Opinion
62507.
DECIDED NOVEMBER 2, 1981. REHEARING DENIED DECEMBER 1, 1981.
Legal malpractice. DeKalb Superior Court. Before Judge Bell.
Wayne M. Purdom, for appellant.
B. J. Smith, for appellee.
McClain sued Johnson alleging legal malpractice in drafting the property settlement agreement which was incorporated into her divorce decree of July 2, 1964. Appellant's complaint was filed on February 2, 1981 and alleges that a provision that she would receive alimony subsequent to the termination of child support was left out of the agreement by Johnson, her attorney in the divorce action. Appellant discovered the commission when her youngest child reached the age of 18 in 1979 and child support terminated. The trial court granted appellee's motion to dismiss the action because it was barred by the statute of limitation.
Appellant contends the trial court erred in dismissing the complaint because the statute of limitation should begin to run at the time she discovered her attorney's error. We do not agree.
The applicable statute of limitation for an alleged breach of duty imposed by the attorney-client contract of employment is four years. Code Ann. § 3-706; Riddle v. Driebe, 153 Ga.
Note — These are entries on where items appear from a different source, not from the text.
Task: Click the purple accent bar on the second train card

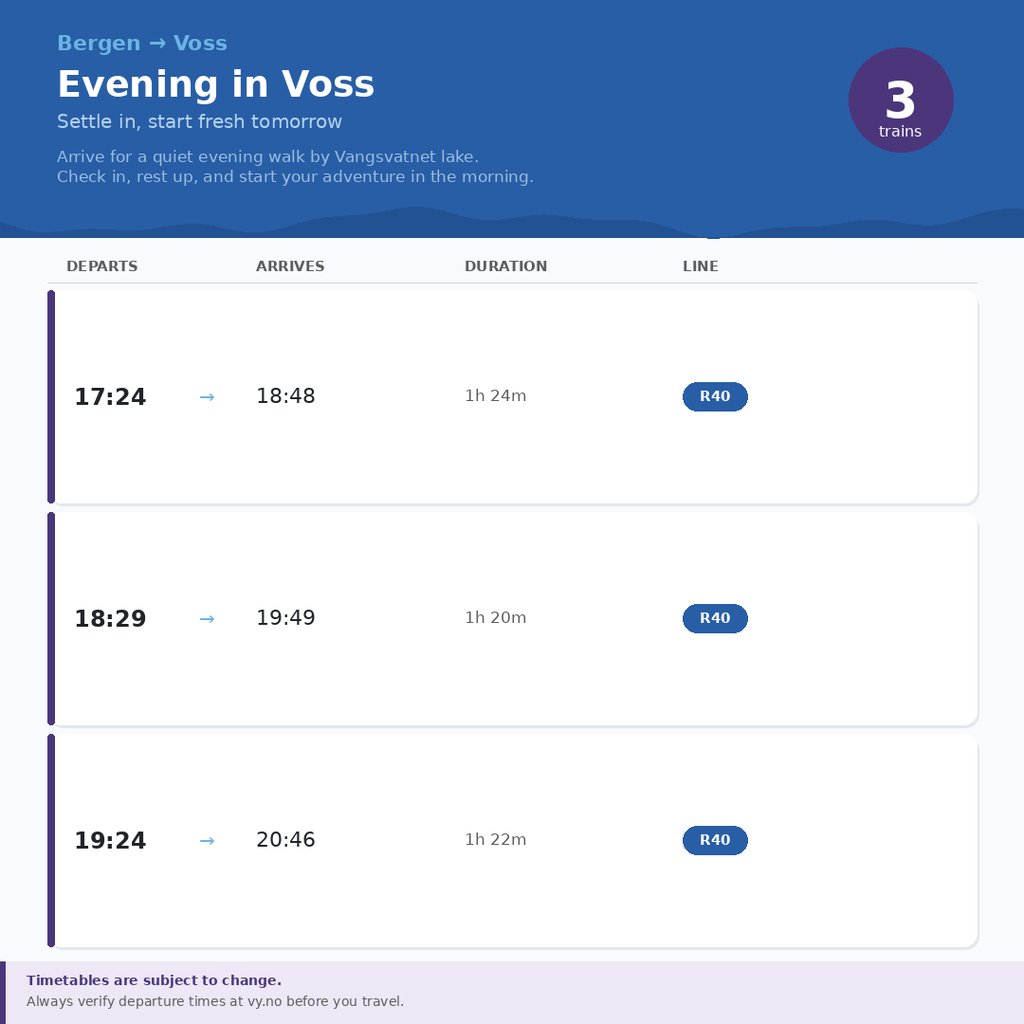Action: 49,618
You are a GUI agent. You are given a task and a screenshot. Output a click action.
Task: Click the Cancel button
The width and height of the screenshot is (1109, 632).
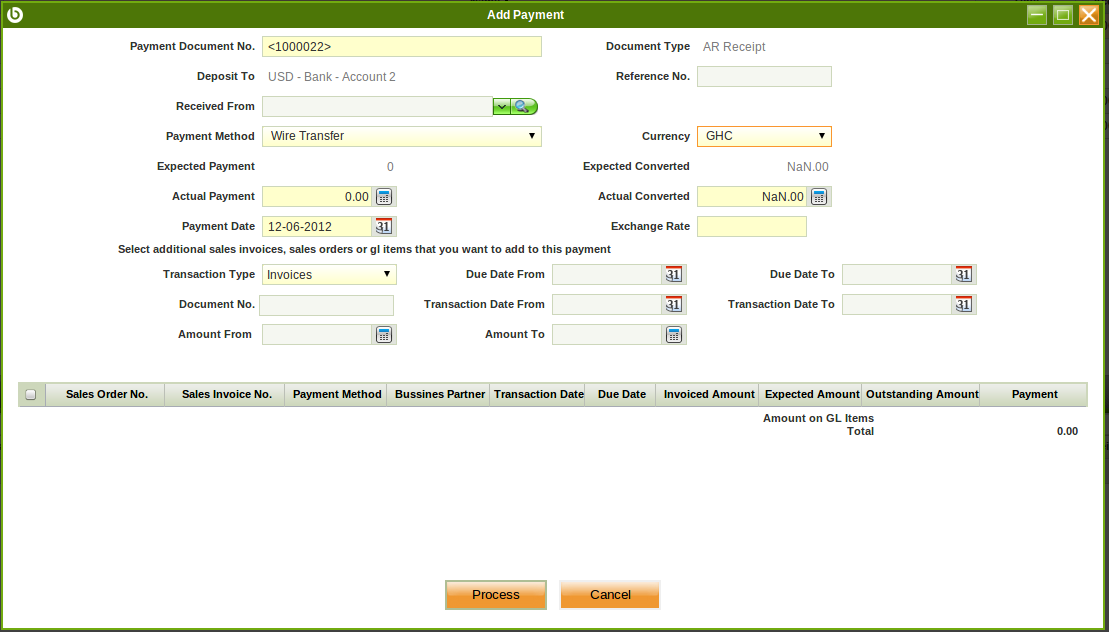coord(610,595)
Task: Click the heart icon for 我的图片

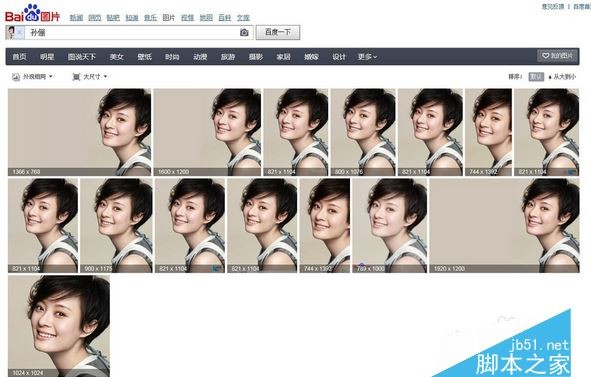Action: (x=545, y=56)
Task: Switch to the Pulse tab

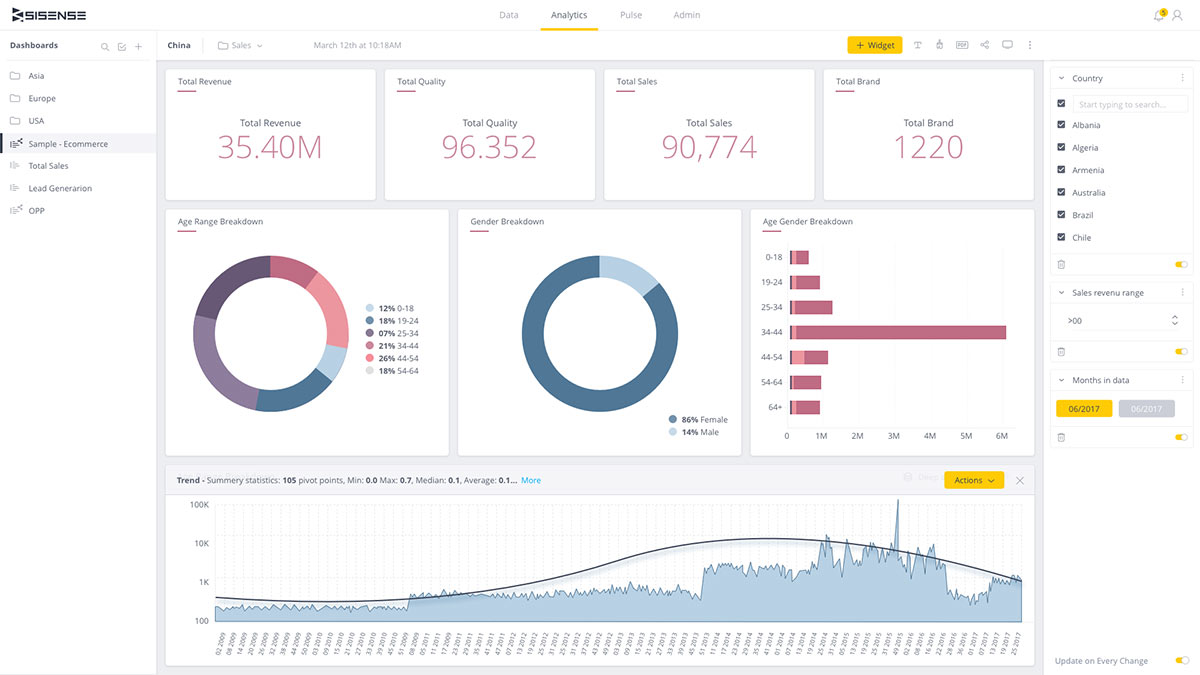Action: click(x=631, y=15)
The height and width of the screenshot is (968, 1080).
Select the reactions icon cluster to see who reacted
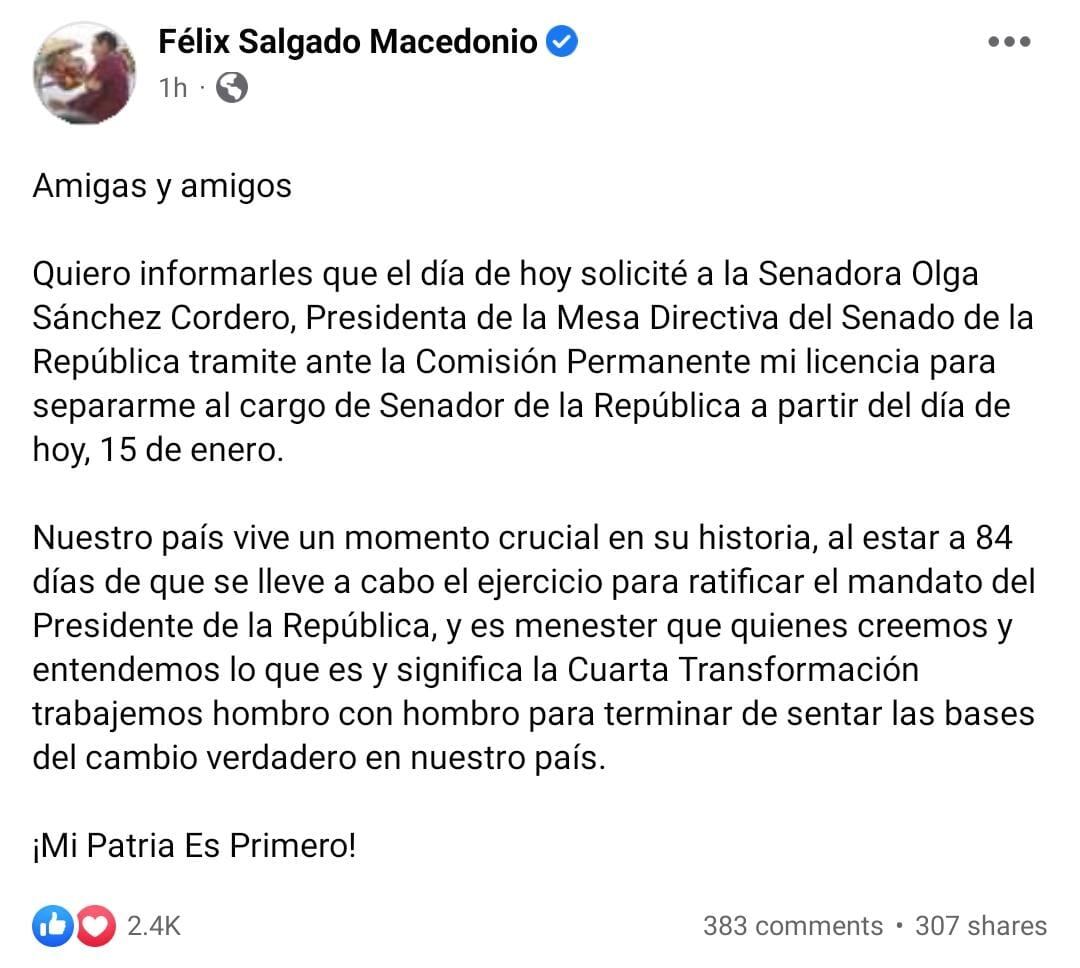[x=72, y=926]
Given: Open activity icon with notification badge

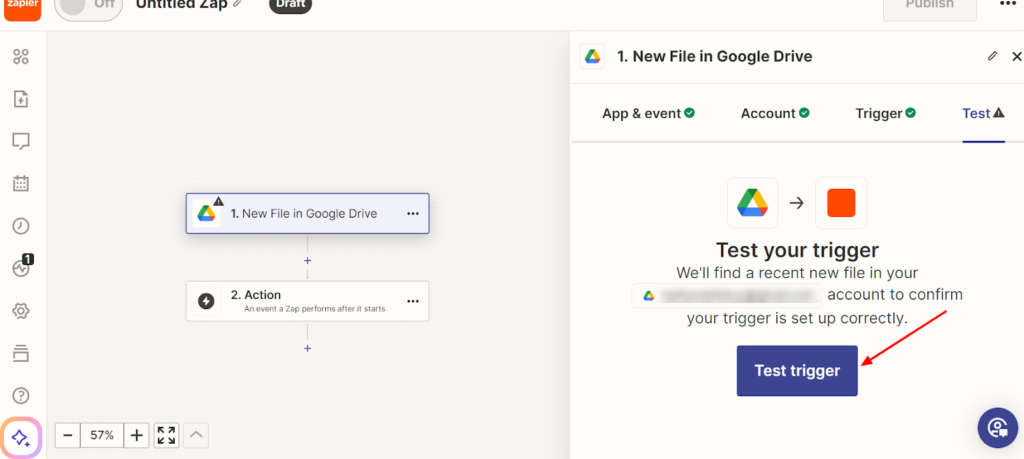Looking at the screenshot, I should [x=21, y=268].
App. 276, 279 ( 265 S.E.2d 92) (1980). "It is not the special damage or injury resulting from the unskillfulness of an attorney at law in the representation of his client's interests, but the breach of the duty imposed by the contract of employment, which gives a right of action for damages sustained. The statute of limitations [sic] in such a case runs, therefore, from the date of the breach of duty, and not from the time when the extent of the resulting injury is ascertained." Gould v. Palmer Read, 96 Ga. 798 ( 22 S.E. 583) (1895); Riser v. Livsey, 138 Ga. App. 615 ( 227 S.E.2d 88) (1976). The alleged unskillful act was the drafting of the agreement which was signed by appellant in 1962 and made a final judgment of the court in 1964. Thus, the trial court correctly dismissed the action as being barred by the statute of limitation.
Judgment affirmed. Shulman, P. J., and Birdsong, J., concur.